Histoire

Algérie - Entre histoire et géographie

La colonisation de l’Algérie au MuCEM

Le MuCEM raconte, pour un public averti, l’histoire de l’Algérie depuis 1830, en faisant l’impasse sur « les événements », à travers des cartes géographiques et des documents historiques.

Par Jean-Christophe Castelain · Le Journal des Arts

Le 29 mars 2016 - 921 mots

Le Musée des civilisations de l’Europe et de la Méditerranée raconte la conquête de l’Algérie et la période coloniale à travers des cartes géographiques. Un exercice périlleux pour un public plutôt averti. JeanFrançois Chougnet, son président, oriente la programmation vers des sujets de société plus transversaux et contemporains.

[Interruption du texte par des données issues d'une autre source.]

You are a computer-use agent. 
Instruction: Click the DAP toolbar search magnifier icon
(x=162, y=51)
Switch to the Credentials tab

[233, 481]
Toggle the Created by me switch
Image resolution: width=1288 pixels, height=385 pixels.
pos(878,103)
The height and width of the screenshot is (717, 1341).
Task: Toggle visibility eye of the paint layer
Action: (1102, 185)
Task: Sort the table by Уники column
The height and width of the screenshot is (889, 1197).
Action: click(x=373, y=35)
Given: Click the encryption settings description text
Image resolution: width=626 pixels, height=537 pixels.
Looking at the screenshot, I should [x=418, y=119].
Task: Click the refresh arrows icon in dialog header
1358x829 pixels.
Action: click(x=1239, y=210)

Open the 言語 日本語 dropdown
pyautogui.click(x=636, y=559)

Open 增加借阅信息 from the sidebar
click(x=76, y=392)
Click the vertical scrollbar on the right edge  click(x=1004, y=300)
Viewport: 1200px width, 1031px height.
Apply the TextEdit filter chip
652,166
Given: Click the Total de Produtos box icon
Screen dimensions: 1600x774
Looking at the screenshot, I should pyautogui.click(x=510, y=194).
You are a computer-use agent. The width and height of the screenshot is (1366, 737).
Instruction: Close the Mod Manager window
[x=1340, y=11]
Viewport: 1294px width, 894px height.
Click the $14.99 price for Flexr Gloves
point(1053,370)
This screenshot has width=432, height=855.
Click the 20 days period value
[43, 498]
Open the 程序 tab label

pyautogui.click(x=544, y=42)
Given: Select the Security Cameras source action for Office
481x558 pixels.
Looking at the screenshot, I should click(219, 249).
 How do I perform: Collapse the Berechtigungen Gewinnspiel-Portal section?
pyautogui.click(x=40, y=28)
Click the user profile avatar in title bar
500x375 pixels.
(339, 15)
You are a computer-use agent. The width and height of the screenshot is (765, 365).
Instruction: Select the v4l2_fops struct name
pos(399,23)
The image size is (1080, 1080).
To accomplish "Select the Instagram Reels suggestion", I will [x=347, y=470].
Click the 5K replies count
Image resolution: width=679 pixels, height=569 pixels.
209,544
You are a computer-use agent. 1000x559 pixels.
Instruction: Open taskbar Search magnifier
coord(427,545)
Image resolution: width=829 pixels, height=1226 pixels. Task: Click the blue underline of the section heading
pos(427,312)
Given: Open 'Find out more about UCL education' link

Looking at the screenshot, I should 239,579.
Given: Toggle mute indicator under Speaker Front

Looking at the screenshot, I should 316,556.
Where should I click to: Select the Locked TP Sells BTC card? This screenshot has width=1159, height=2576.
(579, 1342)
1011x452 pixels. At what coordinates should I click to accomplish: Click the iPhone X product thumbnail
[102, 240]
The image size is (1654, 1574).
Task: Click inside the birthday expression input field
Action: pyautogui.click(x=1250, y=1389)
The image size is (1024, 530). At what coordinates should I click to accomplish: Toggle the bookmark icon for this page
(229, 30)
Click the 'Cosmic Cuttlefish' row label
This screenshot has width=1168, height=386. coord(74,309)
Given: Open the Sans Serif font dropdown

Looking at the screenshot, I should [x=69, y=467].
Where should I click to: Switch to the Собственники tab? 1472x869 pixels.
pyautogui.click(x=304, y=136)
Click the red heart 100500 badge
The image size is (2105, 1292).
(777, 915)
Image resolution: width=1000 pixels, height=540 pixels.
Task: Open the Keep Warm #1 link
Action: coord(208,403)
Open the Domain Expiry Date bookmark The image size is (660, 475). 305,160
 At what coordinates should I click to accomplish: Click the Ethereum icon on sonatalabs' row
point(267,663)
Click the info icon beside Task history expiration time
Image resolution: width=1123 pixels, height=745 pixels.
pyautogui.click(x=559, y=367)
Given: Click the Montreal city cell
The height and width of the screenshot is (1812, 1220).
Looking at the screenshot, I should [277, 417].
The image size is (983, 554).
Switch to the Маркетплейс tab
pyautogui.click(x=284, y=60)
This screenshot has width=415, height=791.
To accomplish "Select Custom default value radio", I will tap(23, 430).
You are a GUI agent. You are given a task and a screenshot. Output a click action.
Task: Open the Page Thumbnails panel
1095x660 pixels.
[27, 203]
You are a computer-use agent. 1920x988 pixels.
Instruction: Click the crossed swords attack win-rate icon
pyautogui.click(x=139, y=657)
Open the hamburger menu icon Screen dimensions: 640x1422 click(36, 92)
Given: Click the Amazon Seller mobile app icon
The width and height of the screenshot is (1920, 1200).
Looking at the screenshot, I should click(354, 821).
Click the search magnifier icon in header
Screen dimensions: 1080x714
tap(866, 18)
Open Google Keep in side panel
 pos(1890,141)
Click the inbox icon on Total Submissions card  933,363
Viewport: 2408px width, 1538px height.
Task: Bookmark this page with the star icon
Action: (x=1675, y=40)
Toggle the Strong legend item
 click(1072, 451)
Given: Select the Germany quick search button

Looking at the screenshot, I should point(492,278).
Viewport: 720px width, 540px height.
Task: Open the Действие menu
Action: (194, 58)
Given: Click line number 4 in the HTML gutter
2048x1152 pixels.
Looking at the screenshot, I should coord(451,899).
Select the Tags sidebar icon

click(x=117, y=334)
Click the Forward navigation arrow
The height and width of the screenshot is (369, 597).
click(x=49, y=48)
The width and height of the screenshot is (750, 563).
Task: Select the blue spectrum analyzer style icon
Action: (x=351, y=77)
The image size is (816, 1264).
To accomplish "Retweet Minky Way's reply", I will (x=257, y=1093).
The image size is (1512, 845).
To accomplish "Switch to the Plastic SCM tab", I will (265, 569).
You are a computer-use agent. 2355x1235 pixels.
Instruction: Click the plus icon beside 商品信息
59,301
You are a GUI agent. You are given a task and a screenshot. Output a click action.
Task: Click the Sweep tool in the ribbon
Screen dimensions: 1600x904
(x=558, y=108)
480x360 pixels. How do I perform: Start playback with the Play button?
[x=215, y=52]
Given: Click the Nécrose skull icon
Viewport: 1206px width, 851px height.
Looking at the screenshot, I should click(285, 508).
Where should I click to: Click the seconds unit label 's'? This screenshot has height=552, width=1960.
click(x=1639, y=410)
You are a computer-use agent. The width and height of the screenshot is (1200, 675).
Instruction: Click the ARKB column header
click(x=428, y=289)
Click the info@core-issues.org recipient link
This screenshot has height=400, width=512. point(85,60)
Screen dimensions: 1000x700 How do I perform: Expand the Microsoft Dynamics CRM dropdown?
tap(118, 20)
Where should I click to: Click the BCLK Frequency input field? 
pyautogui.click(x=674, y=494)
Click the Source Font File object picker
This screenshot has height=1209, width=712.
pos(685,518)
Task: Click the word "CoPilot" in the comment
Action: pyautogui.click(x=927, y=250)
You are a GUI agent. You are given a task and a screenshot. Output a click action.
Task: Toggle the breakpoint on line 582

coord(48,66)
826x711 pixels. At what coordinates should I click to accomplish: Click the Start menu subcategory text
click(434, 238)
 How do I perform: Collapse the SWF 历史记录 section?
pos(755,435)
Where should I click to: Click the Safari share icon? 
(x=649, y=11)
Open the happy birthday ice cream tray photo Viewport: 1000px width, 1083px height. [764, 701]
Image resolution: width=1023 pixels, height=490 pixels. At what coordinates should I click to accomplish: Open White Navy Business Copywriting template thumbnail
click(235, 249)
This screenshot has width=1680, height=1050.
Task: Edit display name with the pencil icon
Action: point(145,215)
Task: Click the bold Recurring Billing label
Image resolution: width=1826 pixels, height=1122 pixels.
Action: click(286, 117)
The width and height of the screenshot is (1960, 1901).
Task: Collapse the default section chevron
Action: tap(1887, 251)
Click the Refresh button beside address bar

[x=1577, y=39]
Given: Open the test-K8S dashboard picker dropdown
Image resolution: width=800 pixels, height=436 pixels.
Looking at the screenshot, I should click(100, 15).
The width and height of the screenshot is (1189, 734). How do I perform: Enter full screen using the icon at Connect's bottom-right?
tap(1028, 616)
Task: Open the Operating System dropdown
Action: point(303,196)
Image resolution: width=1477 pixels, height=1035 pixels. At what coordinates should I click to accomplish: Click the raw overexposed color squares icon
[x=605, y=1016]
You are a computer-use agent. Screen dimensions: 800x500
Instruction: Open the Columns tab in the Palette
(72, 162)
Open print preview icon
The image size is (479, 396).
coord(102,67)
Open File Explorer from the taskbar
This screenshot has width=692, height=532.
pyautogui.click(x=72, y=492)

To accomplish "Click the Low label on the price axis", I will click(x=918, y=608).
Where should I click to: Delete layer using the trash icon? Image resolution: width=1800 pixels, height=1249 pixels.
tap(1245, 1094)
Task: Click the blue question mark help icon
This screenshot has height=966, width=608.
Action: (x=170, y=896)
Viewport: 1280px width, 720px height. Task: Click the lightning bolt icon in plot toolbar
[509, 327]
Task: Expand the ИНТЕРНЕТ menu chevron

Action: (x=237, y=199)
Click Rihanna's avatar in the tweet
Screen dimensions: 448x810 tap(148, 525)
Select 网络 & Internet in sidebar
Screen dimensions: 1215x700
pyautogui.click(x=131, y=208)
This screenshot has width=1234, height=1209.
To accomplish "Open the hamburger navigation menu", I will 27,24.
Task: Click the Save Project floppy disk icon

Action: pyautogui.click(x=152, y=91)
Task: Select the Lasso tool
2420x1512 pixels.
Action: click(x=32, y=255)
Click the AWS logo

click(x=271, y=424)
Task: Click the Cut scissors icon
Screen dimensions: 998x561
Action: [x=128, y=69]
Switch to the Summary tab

MARSEILLE - « Made in Algeria » est dans un entre-deux plus ou moins assumé. Ce n’est pas simplement une « exposition dédiée à la cartographie et à son développement dont la conquête et l’expansion française en Algérie ont été le moteur », comme la présente le dossier de presse. Ce n’est pas non plus l’exposition que tout le monde attend et qu’il faudra bien faire un jour sur l’Algérie française. Car on sent bien que les deux commissaires ont été tentés à plusieurs reprises de sortir de leur programme pour raconter des bribes de ce grand récit attendu à l’aide d’autres supports que des cartes géographiques, et qu’ils se sont autocensurés pour ne pas basculer dans une exposition d’histoire ô combien piégeuse.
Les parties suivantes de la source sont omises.